==== Data to use ====

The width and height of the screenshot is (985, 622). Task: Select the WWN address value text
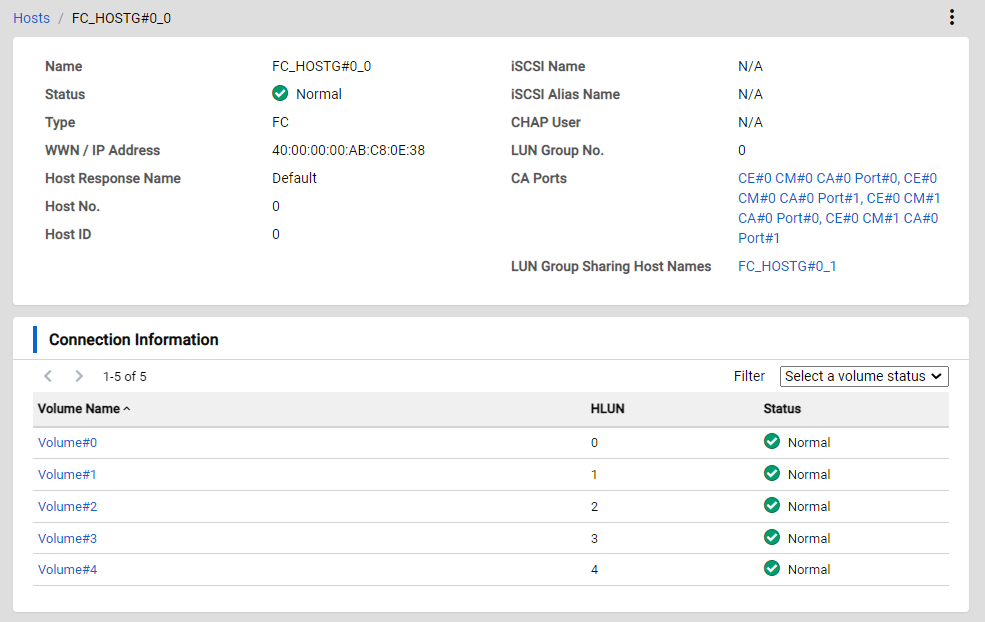(x=348, y=150)
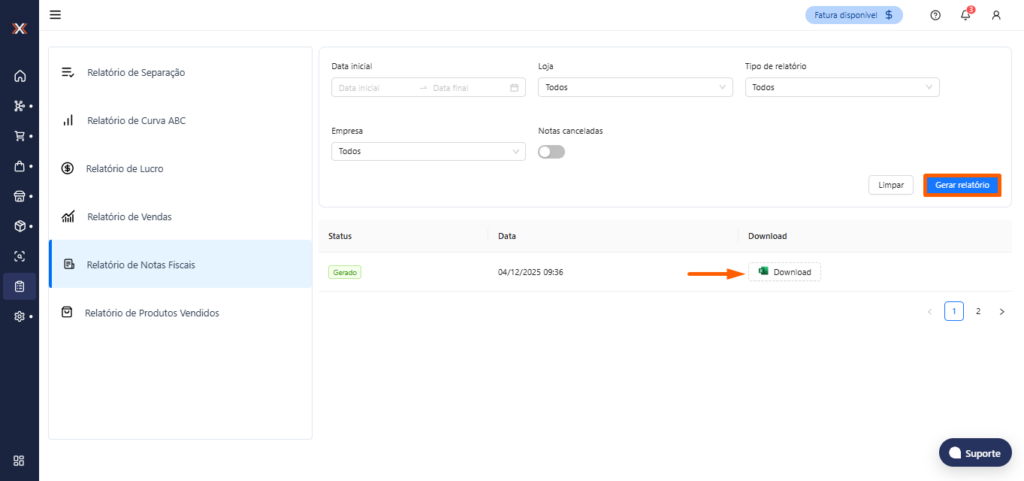The height and width of the screenshot is (481, 1024).
Task: Open the notifications bell icon
Action: 965,15
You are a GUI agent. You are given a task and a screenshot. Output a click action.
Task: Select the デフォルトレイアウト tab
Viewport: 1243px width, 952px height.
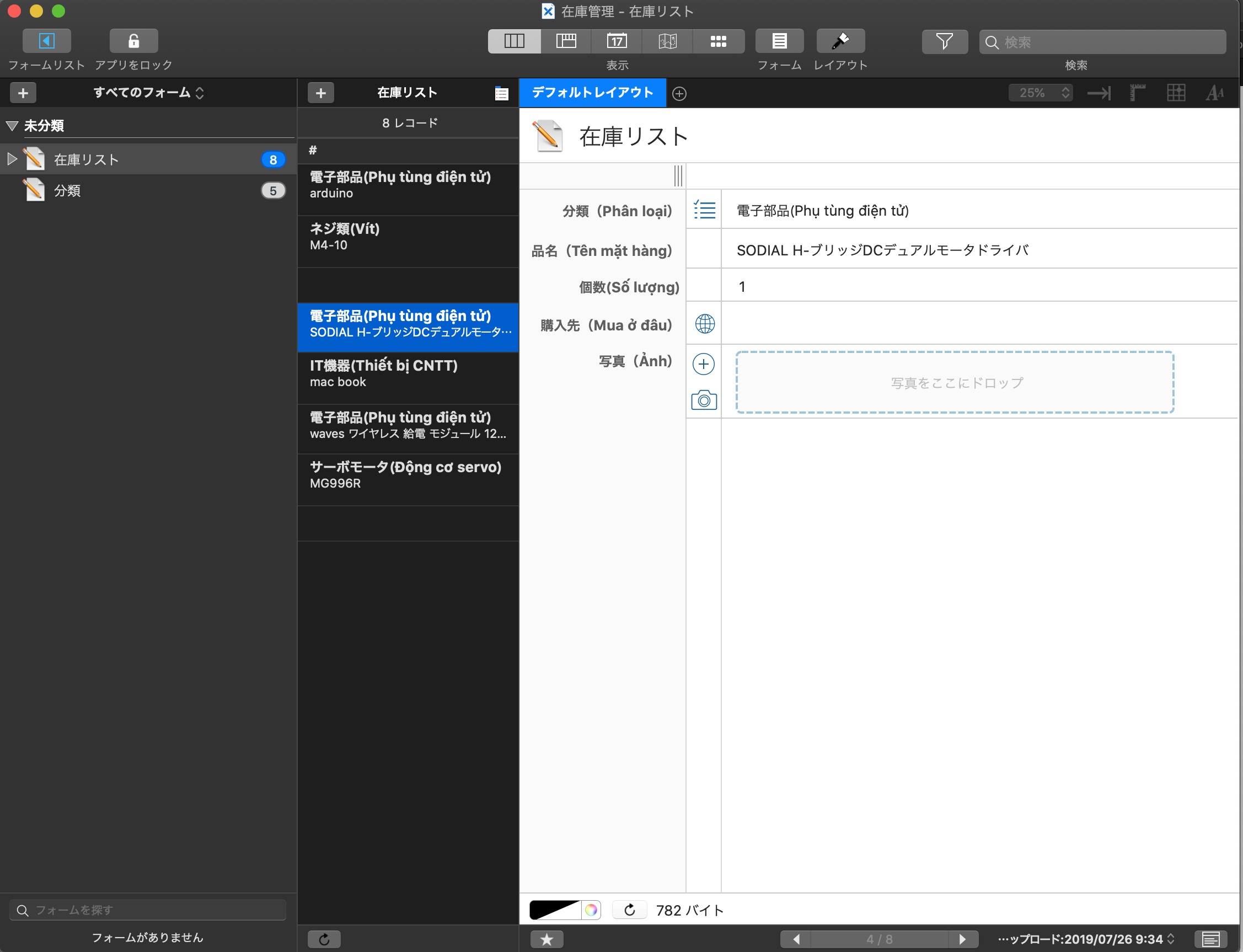click(x=592, y=92)
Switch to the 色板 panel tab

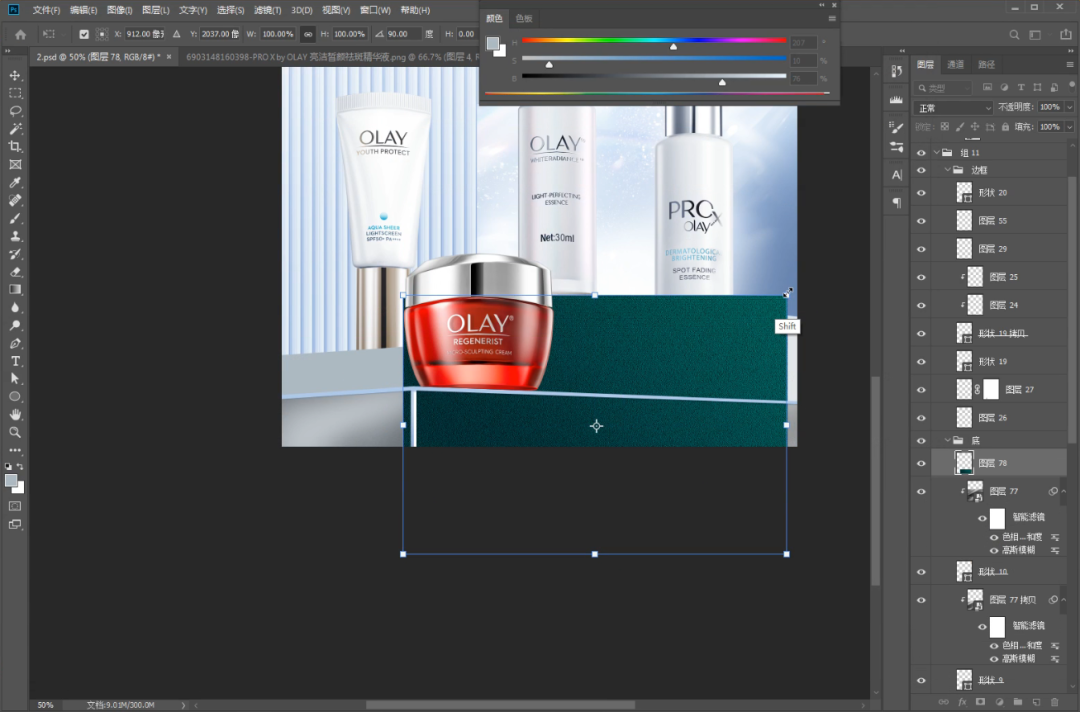tap(524, 19)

====

> [Task to complete] Transcribe these lines exactly as they appear, leaving the pictures out of your answer.

> [Solution for this task]
The width and height of the screenshot is (985, 622). Task: Select the WWN address value text
(x=348, y=150)
The height and width of the screenshot is (481, 1024).
Task: Open the notifications bell icon
Action: 965,15
You are a GUI agent. You are given a task and a screenshot. Output a click action.
Task: Select the デフォルトレイアウト tab
Viewport: 1243px width, 952px height.
click(x=592, y=92)
Switch to the 色板 panel tab

tap(524, 19)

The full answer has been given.